Real-time deepfakes, phishing campaigns, supply chain breaches, and cross-chain vulnerabilities are expected to drive some of the most significant crypto hacks in 2026, according to CertiK senior blockchain investigator Natalie Newson.
The industry has already suffered losses exceeding $600 million this year, largely due to two North Korea-linked attacks in April. These include a $293 million exploit targeting Kelp DAO—reportedly caused by a single point-of-trust failure in LayerZero’s cross-chain messaging infrastructure—and a $280 million breach of Drift Protocol.
Another attack tied to North Korean actors involved AI-powered social engineering. On April 15, crypto wallet provider Zerion disclosed that hackers used artificial intelligence in a prolonged scheme to siphon roughly $100,000 from its hot wallets.
Newson cautioned that the rapid advancement of AI is likely to further intensify the scale and sophistication of crypto-related attacks.
“The best way for investors to protect themselves is to stay aware of evolving threats,” Newson said. “For example, to avoid phishing attacks, always verify the authenticity of URLs and smart contracts.”
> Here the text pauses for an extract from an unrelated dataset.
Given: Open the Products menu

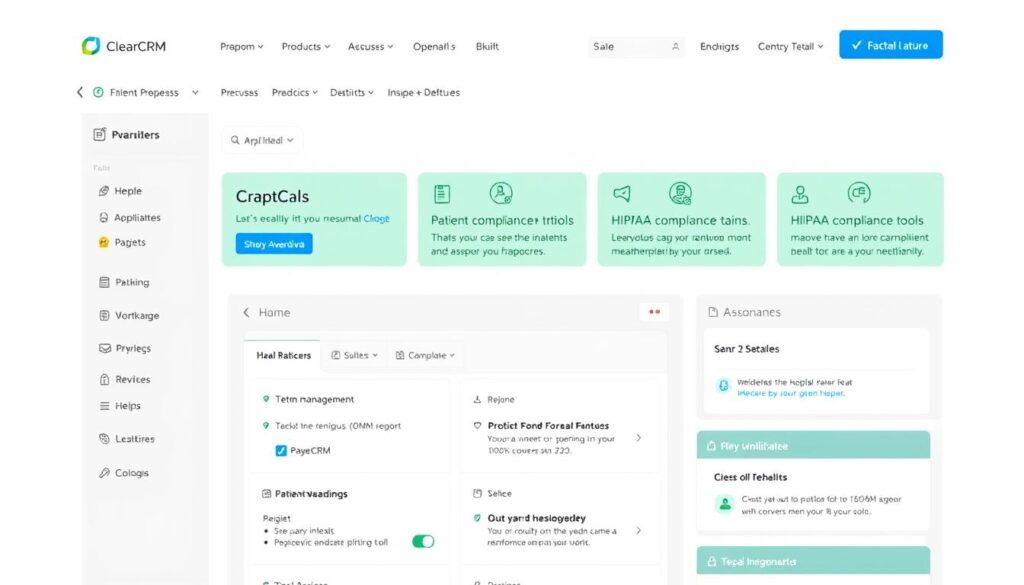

She added that as exploits grow more advanced, retail investors should consider storing assets outside centralized exchanges. “Using cold wallets can help secure funds you don’t actively use, allowing transactions to be signed without exposing private keys,” she explained.
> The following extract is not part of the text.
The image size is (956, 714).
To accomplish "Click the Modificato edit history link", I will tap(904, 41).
AI: both a threat and a defense
Newson warned that artificial intelligence is accelerating the capabilities of attackers. “We’re seeing more convincing deepfakes, autonomous attack agents, and ‘agentic AI’ that can scan smart contracts for vulnerabilities, generate exploit code, and execute attacks at machine speed,” she said.
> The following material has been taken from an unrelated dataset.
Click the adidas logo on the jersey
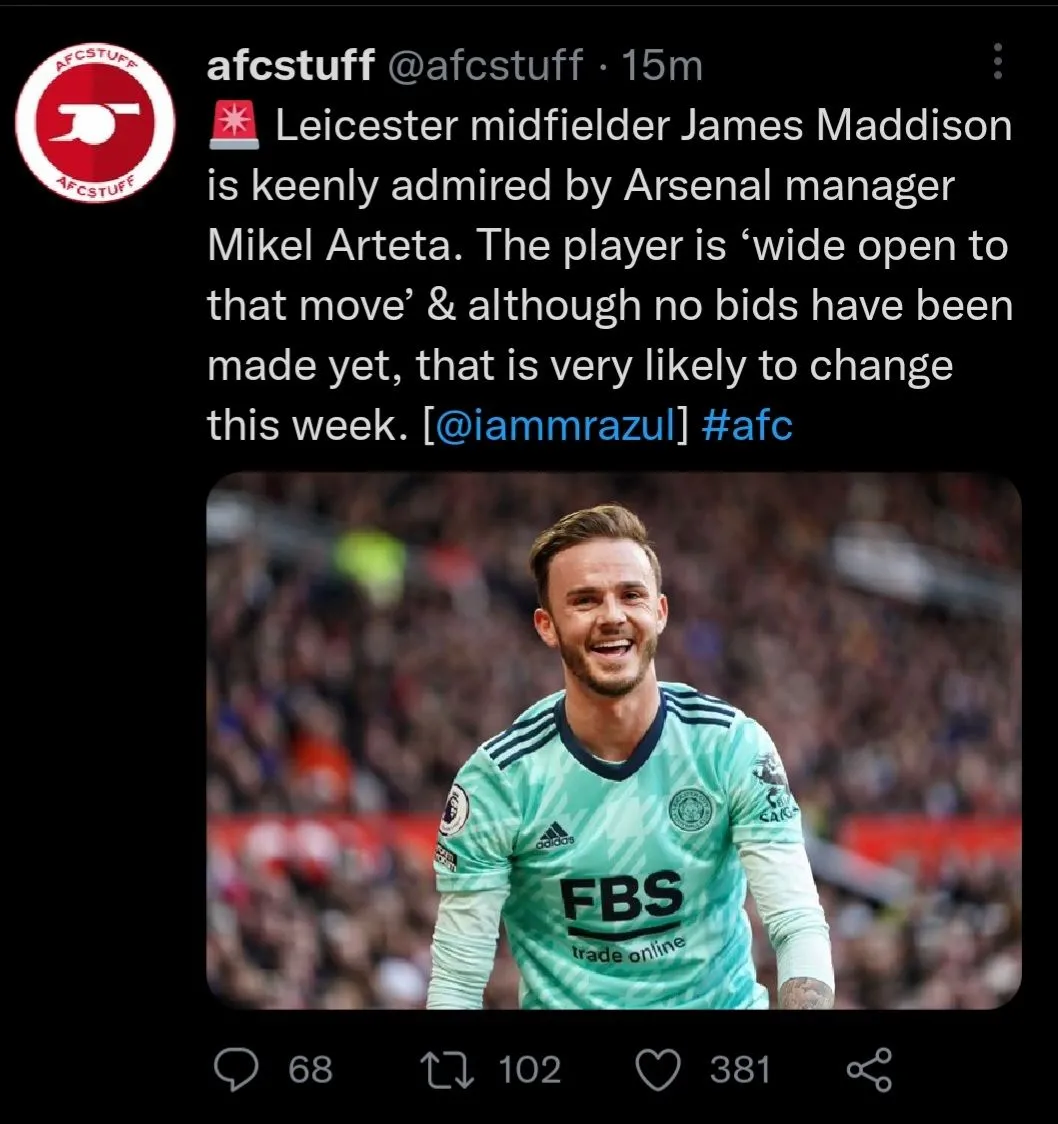This screenshot has height=1124, width=1058. coord(554,836)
On April 6, it was reported that a threat actor known as “Jinkusu” was allegedly selling cybercrime tools capable of bypassing Know Your Customer (KYC) checks at banks and crypto platforms using deepfake and voice manipulation technologies.
At the same time, Newson noted that AI can also strengthen defenses. Increased use of AI has already led to a surge in bug bounty submissions—both legitimate and false positives. Anthropic’s AI model Claude Mythos, which claims to identify vulnerabilities in major operating systems, has been deployed defensively among a limited group of technology firms.
Regulators step up oversight
CertiK reported in December 2025 that crypto hackers stole $3.3 billion that year. Supply chain attacks proved especially damaging, accounting for $1.45 billion in losses across just two incidents, including the $1.4 billion Bybit hack in February 2025.
“The Bybit exploit shows that well-funded, highly coordinated threat actors are becoming more active across the ecosystem,” the report stated, forecasting increased sophistication in supply chain attacks as hackers target key infrastructure providers.
Regulators are beginning to respond. On April 9, the U.S. Department of the Treasury’s Office of Cybersecurity and Critical Infrastructure Protection (OCCIP) announced it is expanding its cybersecurity threat detection program to include digital asset firms.